● **Aim of the exercise**
Transcribe exactly the lines that fall between the one holding "Click the EST timezone label" and the one holding "Given: Click the open file icon in toolbar", inclusive, from the entries below.

** Opening Source material block **

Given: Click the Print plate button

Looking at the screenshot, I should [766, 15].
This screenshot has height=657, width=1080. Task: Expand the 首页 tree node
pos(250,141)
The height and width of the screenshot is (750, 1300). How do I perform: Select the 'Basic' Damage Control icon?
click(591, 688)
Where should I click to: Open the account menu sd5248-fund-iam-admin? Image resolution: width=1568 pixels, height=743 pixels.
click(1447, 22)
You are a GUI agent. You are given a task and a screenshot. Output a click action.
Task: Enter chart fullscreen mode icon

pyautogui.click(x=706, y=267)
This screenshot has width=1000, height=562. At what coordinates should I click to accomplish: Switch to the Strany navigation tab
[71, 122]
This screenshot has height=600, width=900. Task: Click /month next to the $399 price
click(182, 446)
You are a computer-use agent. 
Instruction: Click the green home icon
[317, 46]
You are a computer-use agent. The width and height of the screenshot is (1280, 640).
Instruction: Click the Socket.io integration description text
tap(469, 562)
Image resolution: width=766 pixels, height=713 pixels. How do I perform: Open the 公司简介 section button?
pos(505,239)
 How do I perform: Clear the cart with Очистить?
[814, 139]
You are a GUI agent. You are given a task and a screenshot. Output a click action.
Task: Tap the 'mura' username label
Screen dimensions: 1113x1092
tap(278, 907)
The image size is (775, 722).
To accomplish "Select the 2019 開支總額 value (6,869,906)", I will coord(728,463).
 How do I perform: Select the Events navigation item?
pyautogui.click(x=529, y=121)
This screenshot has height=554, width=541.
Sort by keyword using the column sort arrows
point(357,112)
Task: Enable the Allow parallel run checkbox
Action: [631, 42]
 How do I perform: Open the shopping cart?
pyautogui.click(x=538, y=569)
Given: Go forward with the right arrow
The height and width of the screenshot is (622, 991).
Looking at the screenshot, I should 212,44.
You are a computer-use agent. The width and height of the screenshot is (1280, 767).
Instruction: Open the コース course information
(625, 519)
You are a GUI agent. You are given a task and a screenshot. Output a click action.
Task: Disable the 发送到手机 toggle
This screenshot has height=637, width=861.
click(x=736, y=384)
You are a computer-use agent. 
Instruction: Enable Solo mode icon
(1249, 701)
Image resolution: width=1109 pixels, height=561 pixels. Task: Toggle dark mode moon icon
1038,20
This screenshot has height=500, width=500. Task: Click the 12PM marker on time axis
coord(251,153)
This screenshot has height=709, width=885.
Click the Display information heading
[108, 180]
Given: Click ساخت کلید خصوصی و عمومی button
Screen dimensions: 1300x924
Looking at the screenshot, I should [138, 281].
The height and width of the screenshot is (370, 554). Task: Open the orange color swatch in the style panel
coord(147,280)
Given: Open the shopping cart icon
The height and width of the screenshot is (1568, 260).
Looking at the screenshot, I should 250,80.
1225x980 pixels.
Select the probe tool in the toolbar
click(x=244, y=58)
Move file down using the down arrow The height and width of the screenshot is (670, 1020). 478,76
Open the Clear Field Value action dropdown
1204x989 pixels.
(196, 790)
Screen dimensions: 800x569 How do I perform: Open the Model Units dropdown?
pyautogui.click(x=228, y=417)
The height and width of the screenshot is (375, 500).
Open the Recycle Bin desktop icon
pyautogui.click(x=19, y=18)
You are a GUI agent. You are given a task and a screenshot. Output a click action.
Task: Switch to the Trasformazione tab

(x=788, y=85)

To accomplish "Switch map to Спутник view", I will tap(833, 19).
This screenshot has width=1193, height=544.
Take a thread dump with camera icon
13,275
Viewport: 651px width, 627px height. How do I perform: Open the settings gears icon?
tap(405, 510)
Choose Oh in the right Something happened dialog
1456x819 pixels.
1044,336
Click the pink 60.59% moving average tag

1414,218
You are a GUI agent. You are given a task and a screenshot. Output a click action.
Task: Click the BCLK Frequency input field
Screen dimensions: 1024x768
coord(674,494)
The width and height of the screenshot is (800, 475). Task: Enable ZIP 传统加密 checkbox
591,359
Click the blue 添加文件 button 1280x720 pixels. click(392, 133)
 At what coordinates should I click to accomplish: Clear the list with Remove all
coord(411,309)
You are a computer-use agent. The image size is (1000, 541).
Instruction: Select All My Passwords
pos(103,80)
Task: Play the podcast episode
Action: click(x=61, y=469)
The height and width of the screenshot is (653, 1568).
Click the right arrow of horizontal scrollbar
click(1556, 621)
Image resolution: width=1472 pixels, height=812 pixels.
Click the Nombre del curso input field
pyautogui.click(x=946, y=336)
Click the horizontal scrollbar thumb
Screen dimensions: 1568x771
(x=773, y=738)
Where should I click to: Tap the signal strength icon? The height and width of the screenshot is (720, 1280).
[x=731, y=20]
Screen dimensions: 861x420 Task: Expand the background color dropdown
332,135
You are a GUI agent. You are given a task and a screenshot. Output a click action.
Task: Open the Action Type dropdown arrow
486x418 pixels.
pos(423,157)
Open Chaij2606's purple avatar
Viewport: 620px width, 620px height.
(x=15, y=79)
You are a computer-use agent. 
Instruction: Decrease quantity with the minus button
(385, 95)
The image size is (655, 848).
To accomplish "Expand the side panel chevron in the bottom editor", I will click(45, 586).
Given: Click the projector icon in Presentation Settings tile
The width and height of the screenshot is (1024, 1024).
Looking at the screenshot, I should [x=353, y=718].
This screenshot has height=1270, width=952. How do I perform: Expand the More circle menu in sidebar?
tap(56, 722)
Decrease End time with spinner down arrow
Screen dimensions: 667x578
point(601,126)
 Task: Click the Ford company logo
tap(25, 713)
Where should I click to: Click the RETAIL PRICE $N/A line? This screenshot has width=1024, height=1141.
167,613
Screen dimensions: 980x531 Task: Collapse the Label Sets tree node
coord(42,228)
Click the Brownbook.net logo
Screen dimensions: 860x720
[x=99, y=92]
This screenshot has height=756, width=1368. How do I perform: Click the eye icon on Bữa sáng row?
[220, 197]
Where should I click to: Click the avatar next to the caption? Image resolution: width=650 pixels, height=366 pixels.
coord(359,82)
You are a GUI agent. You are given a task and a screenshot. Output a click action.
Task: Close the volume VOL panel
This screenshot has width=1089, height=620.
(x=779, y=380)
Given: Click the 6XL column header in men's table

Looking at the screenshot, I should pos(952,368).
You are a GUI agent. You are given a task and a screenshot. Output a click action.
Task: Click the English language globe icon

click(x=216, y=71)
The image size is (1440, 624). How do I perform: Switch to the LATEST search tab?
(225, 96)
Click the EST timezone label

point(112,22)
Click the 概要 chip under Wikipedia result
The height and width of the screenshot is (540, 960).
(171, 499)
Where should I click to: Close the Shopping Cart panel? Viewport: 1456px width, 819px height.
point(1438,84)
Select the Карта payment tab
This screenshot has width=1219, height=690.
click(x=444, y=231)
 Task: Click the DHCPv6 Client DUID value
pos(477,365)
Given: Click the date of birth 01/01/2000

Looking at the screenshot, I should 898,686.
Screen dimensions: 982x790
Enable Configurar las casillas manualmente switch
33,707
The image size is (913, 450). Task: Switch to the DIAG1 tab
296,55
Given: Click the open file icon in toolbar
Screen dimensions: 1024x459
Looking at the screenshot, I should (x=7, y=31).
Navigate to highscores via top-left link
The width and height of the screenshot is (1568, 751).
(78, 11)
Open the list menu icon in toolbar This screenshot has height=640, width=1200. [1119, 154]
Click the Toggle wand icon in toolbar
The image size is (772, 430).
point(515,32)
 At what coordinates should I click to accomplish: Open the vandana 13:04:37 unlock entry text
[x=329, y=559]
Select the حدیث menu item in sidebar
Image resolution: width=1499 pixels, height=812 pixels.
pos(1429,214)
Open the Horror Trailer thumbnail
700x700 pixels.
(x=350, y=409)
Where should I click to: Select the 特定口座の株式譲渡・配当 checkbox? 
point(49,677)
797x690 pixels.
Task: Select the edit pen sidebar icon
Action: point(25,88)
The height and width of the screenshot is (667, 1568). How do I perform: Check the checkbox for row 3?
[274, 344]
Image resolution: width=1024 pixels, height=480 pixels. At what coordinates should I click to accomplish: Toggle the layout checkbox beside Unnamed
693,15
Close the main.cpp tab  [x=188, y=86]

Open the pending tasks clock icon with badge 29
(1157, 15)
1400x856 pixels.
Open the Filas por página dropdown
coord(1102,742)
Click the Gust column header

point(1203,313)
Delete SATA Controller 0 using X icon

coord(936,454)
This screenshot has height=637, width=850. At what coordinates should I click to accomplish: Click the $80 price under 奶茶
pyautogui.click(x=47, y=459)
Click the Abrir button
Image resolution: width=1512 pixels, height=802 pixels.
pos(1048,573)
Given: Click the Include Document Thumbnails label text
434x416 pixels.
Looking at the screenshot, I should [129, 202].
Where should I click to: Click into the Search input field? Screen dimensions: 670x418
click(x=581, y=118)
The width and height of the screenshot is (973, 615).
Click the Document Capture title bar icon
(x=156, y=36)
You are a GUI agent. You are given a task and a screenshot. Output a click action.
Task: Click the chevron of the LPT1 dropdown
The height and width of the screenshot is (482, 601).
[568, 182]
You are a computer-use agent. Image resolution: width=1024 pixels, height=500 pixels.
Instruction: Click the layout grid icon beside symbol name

** Closing Source material block **

● **Completed task**
Click the EST timezone label

point(112,22)
Click the 概要 chip under Wikipedia result
The height and width of the screenshot is (540, 960).
(171, 499)
Where should I click to: Close the Shopping Cart panel? Viewport: 1456px width, 819px height.
point(1438,84)
Select the Карта payment tab
This screenshot has width=1219, height=690.
click(x=444, y=231)
 Task: Click the DHCPv6 Client DUID value
pos(477,365)
Given: Click the date of birth 01/01/2000

Looking at the screenshot, I should 898,686.
Screen dimensions: 982x790
Enable Configurar las casillas manualmente switch
33,707
The image size is (913, 450). Task: Switch to the DIAG1 tab
296,55
Given: Click the open file icon in toolbar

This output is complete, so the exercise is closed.